Kaum noch überraschte dann, als man auf Lesungen und in Internetforen die Fans von Sarrazin kennenlernte: Überwiegend ekelerfüllt und naserümpfend sprachen sie über jene Einwanderer, von denen ihr Held behauptete, mit ihnen sei keine gemeinsame Zukunft möglich.

Meine persönliche Erfahrung legt mir nahe, zu sagen: Wer einen wie Sarrazin gut findet, hat mit real existierenden Einwanderern, die keine Gastarbeiter mehr sind, keinen Kontakt. Lebt ohne sie und nicht mit ihnen. Er und sie kennen jene, die sie als Ausländer verstehen, nur aus der Ferne - wenn überhaupt.

Wohin das alles führt, hat niemand geahnt. Das Anwerbeabkommen mit der Türkei, das am 1. September 1961 in Kraft getreten ist, hat die Republik grundlegend verändert. Die Türken kamen, viele blieben. Und heute? Sind sie Deutschland, genau wie der Rest. Betrachtet man diese Entwicklung einmal ganz unaufgeregt, kann man zu dem Schluss kommen: Die Einwanderung aus der Türkei ist eine Erfolgsgeschichte.

Natürlich gibt es Probleme. Wie sollte sich eine so tiefgreifende Veränderung auch ohne vollziehen? Aber verengen wir den Blick einmal nicht auf sie, wie es die Sarrazins dieser Welt so gerne tun. Dann sehen wir: Das Zusammenleben klappt vielerorts erstaunlich gut. Registrieren wir also endlich: Vieles wird besser. Die Anzahl der türkischstämmigen Abiturienten und der binationalen Ehen steigt, die Mittelschicht wächst, selbst die Anzahl der Einbürgerungennimmt wieder zu. Türkischstämmige Abgeordnete sitzen in vielen Parlamenten, sie werden Grünen-Chef und niedersächsische Sozialministerin.

Fatih Akin steht für den deutschen Film, Feridun Zaimoglu für die deutsche Literatur, Mesut Özil für den deutschen Fußball. Sie alle sind ein Gewinn. Und sie zeigen: Es kann klappen mit dem Aufstieg - und dem Mitmischen. Wir setzen auf ein Happy End. (Sabine am Orde, stellvertretende Chefredakteurin)

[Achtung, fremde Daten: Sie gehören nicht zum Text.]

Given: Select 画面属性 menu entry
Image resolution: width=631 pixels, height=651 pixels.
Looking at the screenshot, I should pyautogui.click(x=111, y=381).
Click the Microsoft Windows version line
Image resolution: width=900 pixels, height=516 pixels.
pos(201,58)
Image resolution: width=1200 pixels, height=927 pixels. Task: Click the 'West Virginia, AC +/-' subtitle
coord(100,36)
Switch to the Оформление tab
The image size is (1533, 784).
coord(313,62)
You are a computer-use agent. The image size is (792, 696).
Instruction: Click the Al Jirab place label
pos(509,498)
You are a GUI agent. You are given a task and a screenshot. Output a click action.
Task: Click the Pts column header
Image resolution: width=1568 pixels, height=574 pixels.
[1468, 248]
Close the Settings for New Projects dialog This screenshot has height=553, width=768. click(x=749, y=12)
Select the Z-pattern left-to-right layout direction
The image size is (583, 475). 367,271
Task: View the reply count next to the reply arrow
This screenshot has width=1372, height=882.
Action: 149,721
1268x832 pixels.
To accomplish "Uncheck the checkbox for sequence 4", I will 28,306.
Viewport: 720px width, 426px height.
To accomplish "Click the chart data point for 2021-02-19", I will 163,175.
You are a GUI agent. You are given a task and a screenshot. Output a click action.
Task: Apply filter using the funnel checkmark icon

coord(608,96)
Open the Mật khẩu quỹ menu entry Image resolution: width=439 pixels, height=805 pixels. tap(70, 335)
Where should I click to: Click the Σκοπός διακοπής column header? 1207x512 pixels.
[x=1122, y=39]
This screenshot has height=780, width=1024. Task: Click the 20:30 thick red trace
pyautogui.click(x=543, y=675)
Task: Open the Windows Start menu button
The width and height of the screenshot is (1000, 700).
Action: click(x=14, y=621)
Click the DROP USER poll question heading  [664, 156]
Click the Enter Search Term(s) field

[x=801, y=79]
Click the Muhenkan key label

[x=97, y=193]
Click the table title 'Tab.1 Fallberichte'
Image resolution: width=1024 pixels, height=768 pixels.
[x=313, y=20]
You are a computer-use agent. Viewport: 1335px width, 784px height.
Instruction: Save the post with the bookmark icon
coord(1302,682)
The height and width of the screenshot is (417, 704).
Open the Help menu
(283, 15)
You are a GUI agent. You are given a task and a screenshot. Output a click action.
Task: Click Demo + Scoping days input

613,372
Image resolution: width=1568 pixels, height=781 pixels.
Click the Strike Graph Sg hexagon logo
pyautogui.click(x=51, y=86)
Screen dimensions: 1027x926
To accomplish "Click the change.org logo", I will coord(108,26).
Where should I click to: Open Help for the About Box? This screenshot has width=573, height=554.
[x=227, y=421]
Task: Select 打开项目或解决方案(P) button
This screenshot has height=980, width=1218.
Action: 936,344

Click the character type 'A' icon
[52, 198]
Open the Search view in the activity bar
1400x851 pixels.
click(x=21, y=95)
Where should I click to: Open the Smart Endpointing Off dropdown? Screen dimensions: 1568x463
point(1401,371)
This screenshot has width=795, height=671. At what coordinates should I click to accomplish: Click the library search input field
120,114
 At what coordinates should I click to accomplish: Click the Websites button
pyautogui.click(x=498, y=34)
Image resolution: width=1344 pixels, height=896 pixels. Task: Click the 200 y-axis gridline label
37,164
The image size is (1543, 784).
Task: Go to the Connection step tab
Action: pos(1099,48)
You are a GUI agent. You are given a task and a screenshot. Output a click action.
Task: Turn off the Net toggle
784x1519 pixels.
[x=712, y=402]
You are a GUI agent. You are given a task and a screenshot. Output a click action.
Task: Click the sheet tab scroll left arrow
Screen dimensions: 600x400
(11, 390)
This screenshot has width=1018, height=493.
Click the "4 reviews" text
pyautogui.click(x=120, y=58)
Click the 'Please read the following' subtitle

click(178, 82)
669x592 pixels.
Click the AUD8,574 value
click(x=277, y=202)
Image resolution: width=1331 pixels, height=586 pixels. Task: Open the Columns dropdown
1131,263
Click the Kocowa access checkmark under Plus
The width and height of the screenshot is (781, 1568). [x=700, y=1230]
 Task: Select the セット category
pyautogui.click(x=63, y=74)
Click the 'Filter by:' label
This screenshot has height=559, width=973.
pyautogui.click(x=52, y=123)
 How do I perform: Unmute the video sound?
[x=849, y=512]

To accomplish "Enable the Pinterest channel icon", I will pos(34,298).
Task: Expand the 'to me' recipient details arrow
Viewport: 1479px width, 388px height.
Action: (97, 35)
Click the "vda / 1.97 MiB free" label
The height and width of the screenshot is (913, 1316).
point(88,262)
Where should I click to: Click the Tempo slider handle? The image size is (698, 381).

Ein amerikanischer Freund sagte vor 20 Jahren, als er das erste Mal nach Deutschland kam, es sähe hier aus wie in jenem Lebensborn, von dem die Nazis träumten: alles blond, alles urdeutsch. Man möchte ihm sagen: Das hat sich geändert, das wird sich weiter ändern, das nimmt als Wandlung überhaupt kein Ende mehr. Wer unter Hellhäutig-Blonden leben will, muss in die Provinz gehen, sonst gibt's das nirgends mehr - und selbst dort, spätestens an der Dönerbude, sind sie wieder: die Einwanderer oder eines ihrer Kinder.

Wer Ödes will, riskiert, abgehängt zu werden

Multikulti, ließe sich sagen, ist eine Frage des Interesses. Buntes ist grundsätzlich besser und lebendiger. Dass sich dieses Land gewandelt hat, ist keine Frage mehr. Allen, denen das nicht recht ist, muss man sagen: Ohne das Durchmischte, Andere, Fremde gibt es für euch keine Zukunft. Wer Ödes, Einfarbiges will, riskiert, abgehängt zu werden.

Mag sein, dass viele Deutsche türkischer Herkunft sich in Parallelgesellschaften abgeschottet haben. Auch sie haben in diesen keine Perspektiven: Wer was werden will in diesem Land, muss das eigene Milieu verlassen. Deutschland wird, oberflächlich gesehen, in den nächsten Jahrzehnten ausländischer. Gründlicher betrachtet: Was mit knochenharter Arbeit auf Werften, in Putzkolonnen, Eisenhütten und Bergwerken begann, nimmt sich für die Kinder der Gastarbeiter wie ein stolzer Auftrag aus. Den, gesellschaftlich aufzusteigen.

Sie, die Einwanderer, haben den Urdeutschen seit den frühen sechziger Jahren das Gros aller Drecksarbeiten abgenommen. Sie werden nun mehr werden wollen. In diesem Land. Als Deutsche. Das wird interessant werden, zu sehen, wie jene, die die Gehässigkeiten des Thilo Sarrazin gut fanden, damit umgehen: dass aus Gastarbeiterkindern höchst Ehrgeizige werden. Aufsteiger also. Es sind genau jene, die ein modernes Land brauchen kann. Das wird spannend.